=== Цитируемый отрывок ===
# # # # #

Эраст и сам под дался прелести «пастушки». «Все блестящие забавы большого света казались ему ничтожными в сравнении с теми удовольствиями, которыми страстная дружба невинной души питала сердце его… „Я буду жить с Лизою, как брат с сестрою, – думал он, – не употреблю во зло любви ее и буду всегда счастлив“». Но вот за «сестру» сватается сын богатого крестьянина, и мать настаивает на устройстве судьбы дочери. «Эраст целовал Лизу, говорил, что ее счастье дороже ему всего на свете, что по смерти матери ее он возьмет ее к себе и будет жить с нею неразлучно, в деревне и в дремучих лесах, как в раю»[138]138
Карамзин Н. М. Бедная Лиза. М., 2009. С. 18.
[Закрыть].
Девушка понимает сказанное как возможность брака. Но Эраст о браке не говорит. Жить у него, быть «ближайшей к его сердцу», но не женой. Тогда кем? Карамзин не отвечал. Пушкин в «Станционном смотрителе» договорил до конца. И вывернул историю наизнанку: девушка, полюбившая проезжего офицера, согласилась стать его содержанкой, а вот отец ее умер от горя. Умрет и мать Лизы после самоубийства дочери. Не помогут деньги Эраста.
Почему нет?
В разговоре герой задает еще не соблазненной Лизе вопрос: «Почему же?» Отчего они не могут быть вместе? «Для твоего друга важнее всего душа».
Спросим и мы: случались ли браки, игнорирующие сословные перегородки? Многих ли Эрастов знала эпоха?
Эксперимент почти всегда заканчивался плачевно, даже когда социальное расстояние не было столь значимым. В 1787 году сын княгини Дашковой – молоденький полковник Павел Михайлович, едва оказавшись вдали от глаз суровой матушки, женился на прелестной девушке незнатного происхождения – дочери бывшего откупщика. Знакомые бросились уговаривать княгиню принять молодых. Г. Р. Державин посвятил событию целое стихотворение, которое должно было умилостивить разгневанную мать:
И если знатности и злата
Невестка в дар не принесет,
Благими нравами богата,
Прекрасных внучат приведет.

# # # # #

=== Предоставленные строки ===

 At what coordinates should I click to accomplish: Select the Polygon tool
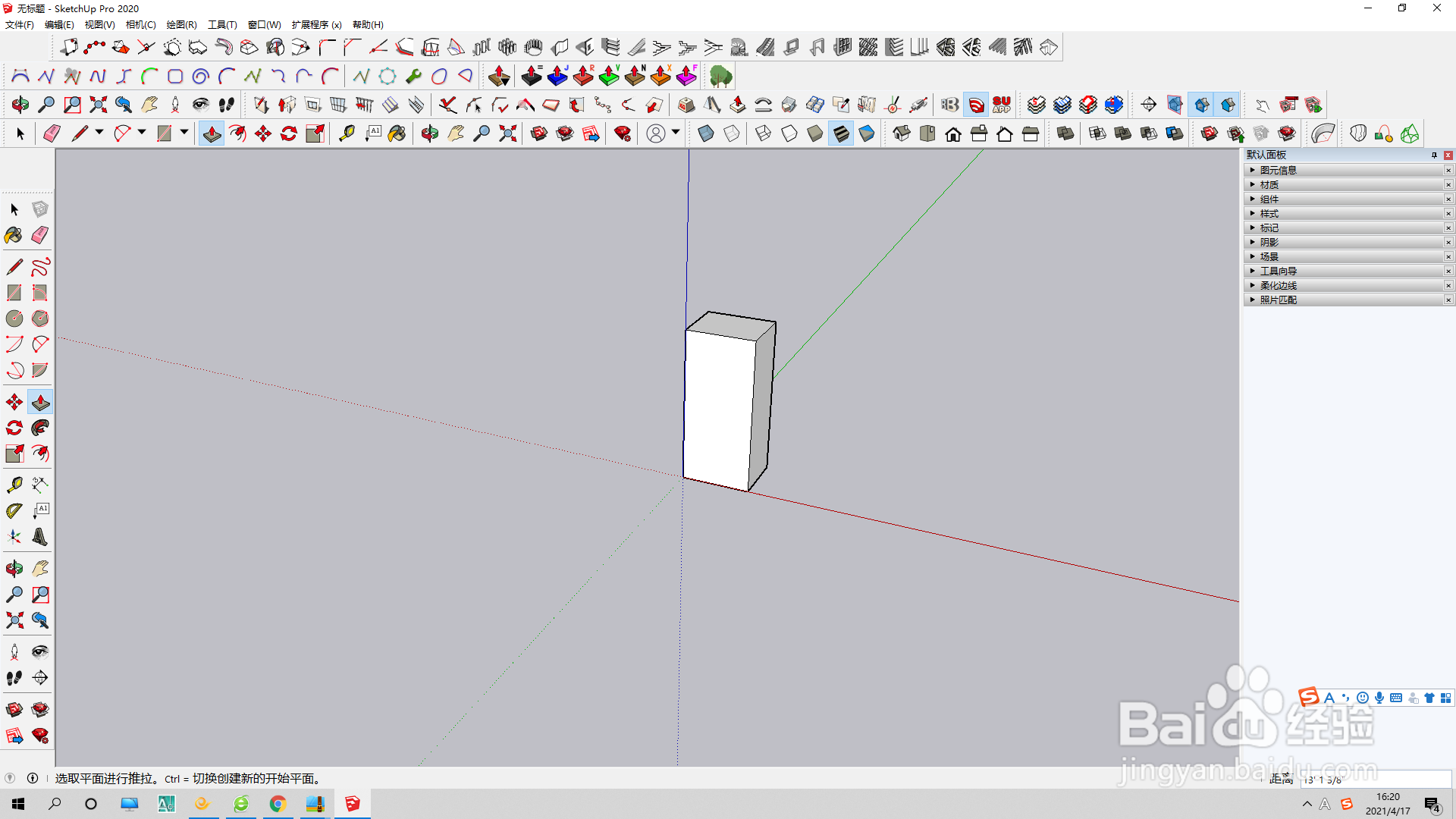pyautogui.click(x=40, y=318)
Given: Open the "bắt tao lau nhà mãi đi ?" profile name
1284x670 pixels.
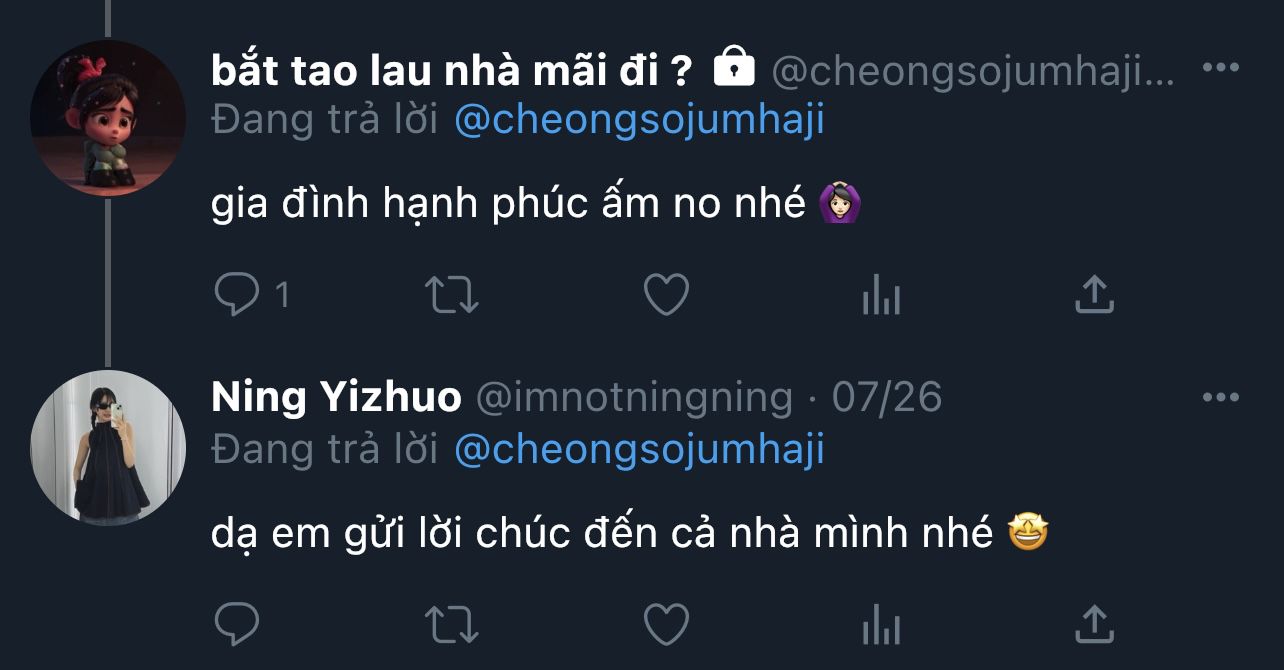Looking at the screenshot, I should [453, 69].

# # # # #

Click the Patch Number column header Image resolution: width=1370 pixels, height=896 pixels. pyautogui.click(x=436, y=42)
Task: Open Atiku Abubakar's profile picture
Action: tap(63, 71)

# # # # #

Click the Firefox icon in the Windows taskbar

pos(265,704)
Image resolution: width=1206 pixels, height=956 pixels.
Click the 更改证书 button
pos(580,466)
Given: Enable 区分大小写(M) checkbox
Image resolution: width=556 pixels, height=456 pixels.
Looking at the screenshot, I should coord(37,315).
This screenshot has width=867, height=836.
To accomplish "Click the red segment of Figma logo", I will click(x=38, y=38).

# # # # #

=== Ваше задание ===
В каком году, согласно цитируемому отрывку, сын княгини Дашковой женился на дочери бывшего откупщика?

=== Ответ на задание ===
В 1787 году.